**PROBLEM:**
Extend the passage on legal accessibility requirements for websites, picking up right after its final sentence.

**EXTRACTED TEXT:**
== == ==

Designers at a whiteboard planning UX app development

Legal Requirements (aka “doing the bare minimum”)

Your organization has a legal responsibility to maintain an accessible website and digital resources, promote awareness and clarity about compliance, and work towards compliance. By making sure that teams within your organization study, understand, and follow international and local laws, you can at least do the bare minimum.

Different countries have various accessibility rules and regulations in place that protect the rights of people with disabilities, and failure to comply may put your organization in legal jeopardy.

In the United States, the following federal regulations govern accessibility:

  • Website-specific accessibility regulations fall under Title III of the Americans with Disabilities Act (ADA), which states that all areas of public accommodation must provide equal access to information and services for everyone.
  • Section 508 of the Rehabilitation Act of 1973 (29 U.S.C § 794 d) requires federal agencies in the United States to ensure that their electronic and information technology – including websites, web applications, software, and digital documents – is accessible to everyone, whether employees or members of the public. Although Section 508 applies only to federal agencies and federally funded programs in the United States, many global companies and organizations aim to be Section 508 compliant, too.
  • The Voluntary Product Accessibility Template (VPAT) is a document which evaluates how accessible a particular product is according to the Section 508 Standards. It is a self-disclosing document that discloses how accessible your organization’s product or services are for people with disabilities. Universities/colleges in the U.S. must comply with ADA by way of the VPAT. Read about challenges related to VPAT.
  • The Twenty-First Century Communications and Video Accessibility Act (CVAA) is intended to ensure that “accessibility laws enacted in the 1980s and 1990s are brought up to date with 21st-century technologies.”

== == ==

**DATA SEGMENT:**

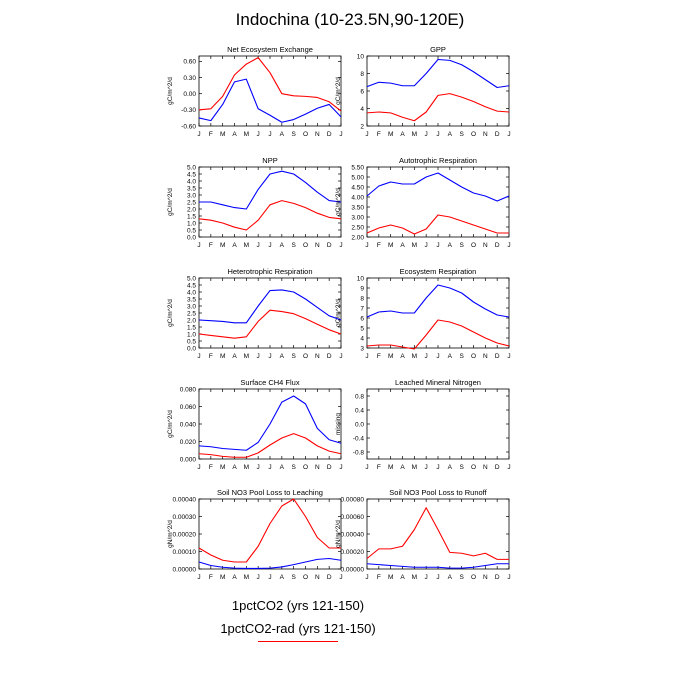  Describe the element at coordinates (170, 91) in the screenshot. I see `y-axis-label: gC/m^2/d` at that location.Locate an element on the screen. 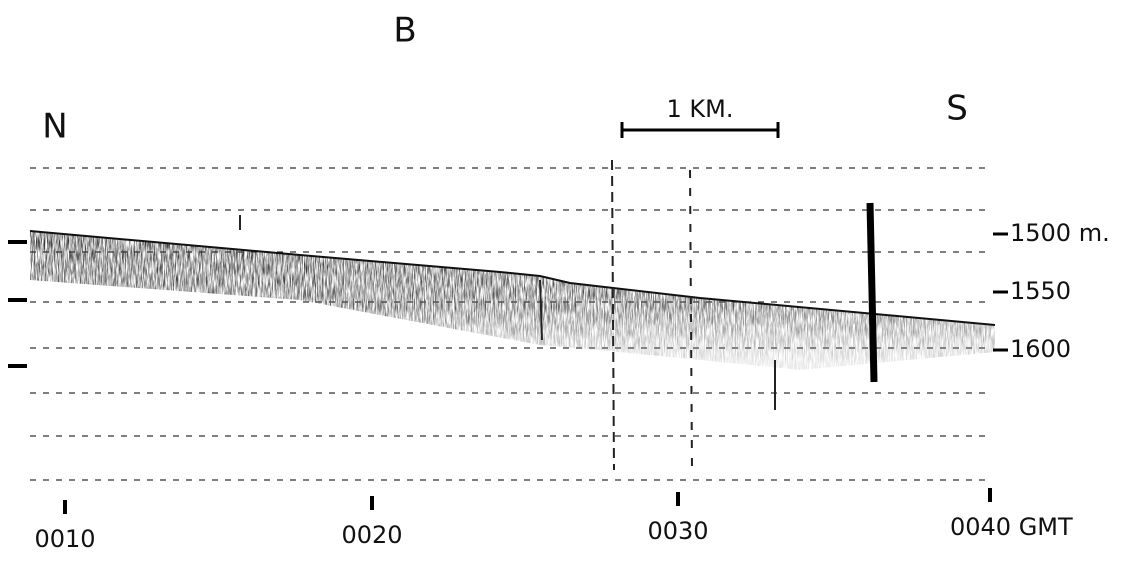  panel-label: B is located at coordinates (404, 31).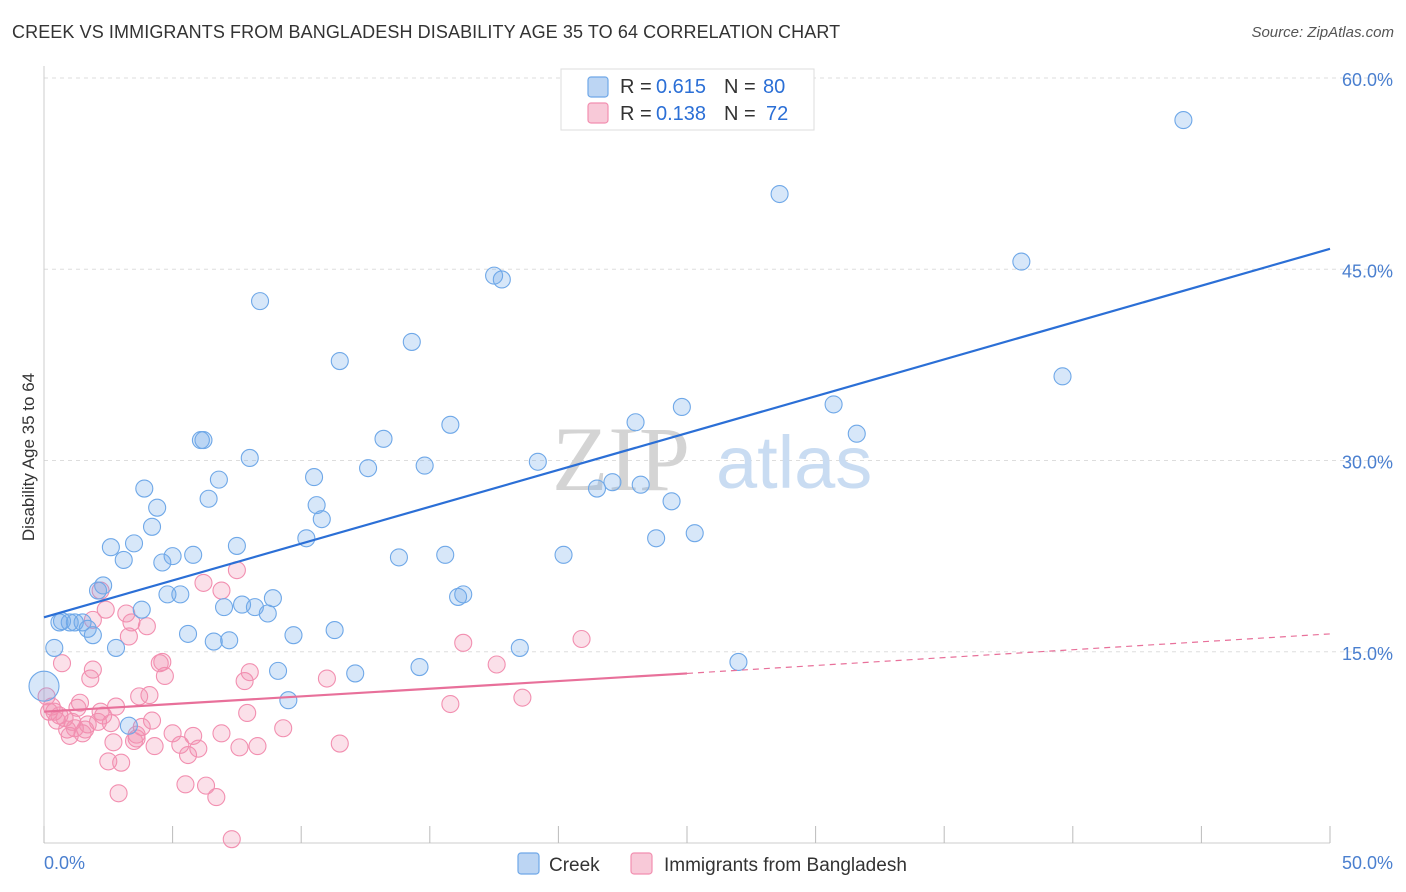 The height and width of the screenshot is (892, 1406). I want to click on bottom-legend-bangladesh: Immigrants from Bangladesh, so click(786, 866).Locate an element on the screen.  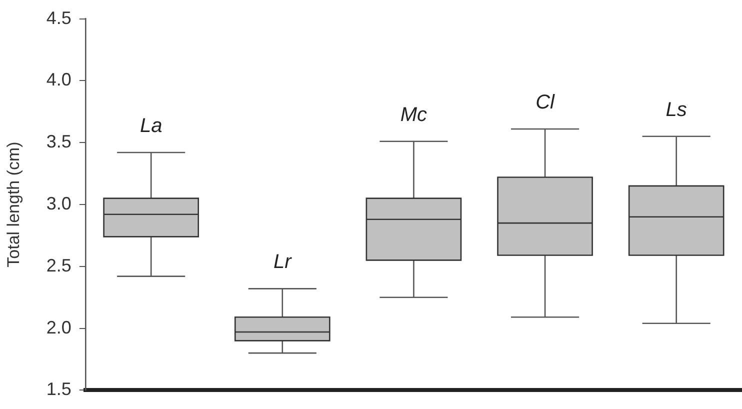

== == ==

**WRITTEN RESPONSE:**
  • The Chafee Amendment of 1996 established a limitation on the exclusive rights of copyrighted works, allowing authorized entities to “to reproduce or to distribute copies or phonorecords of a previously published, nondramatic literary work if such copies or phonorecords are reproduced or distributed in specialized formats exclusively for use by blind or other persons with disabilities.”

In the European Union, the European Accessibility Act (2019), which enters into force on June 28, 2025, will require publishers who plan to offer digital products in the European Union to adjust their workflows. Read more about how the European Accessibility Act pertains to the publishing industry.

While many nations have different accessibility requirements for government agencies and private entities, many other international web accessibility laws are currently based on the Web Content Accessibility Guidelines (WCAG)published by the World Wide Web Consortium (W3C). The WCAG is the consensus standard for digital accessibility. Many countries require conformance with a recent version of WCAG.

As a result of these regulations, new initiatives are taking place. For example, Crossref is working on updates for DOI links by aligning their guidelines with the new W3C recommendations and the European Accessibility Act, explaining that “beginning in 2025, the changes will be required for landing pages of newly registered content (and strongly recommended for existing registered content).”

For publishers, it is also important to be up to date with the following:

Furthermore, the 17 goals of the 2030 Agenda for Sustainable Development contain explicit references to persons with disabilities (Sustainable Development Goal 4, SDG 8, SDG 10, SDG 11, and SDG 17), which will bring additional focus to the topic of accessibility.

Recurring Accessibility Audit

There are a couple of routes your organization can take to advance digital accessibility:

  • Hire a service that can do the work for you
  • Use internal resources
  • A hybrid version of 1 and 2.

Whatever option you choose, an essential prerequisite to success in improving accessibility is to first assess the current status of your organization.

Sarah Hiderley’s “Accessible Publishing Best Practice Guidelines for Publishers, published as part of the Enabling Technologies Framework project funded by the World Intellectual Property Organization (WIPO), presents guidelines for how to conduct an Accessibility Audit. Here are some of the recommended actions:

  • “Conduct an in-house survey to assess company awareness about accessibility issues and how much your publishing staff understand what it means to create ‘accessible products’.”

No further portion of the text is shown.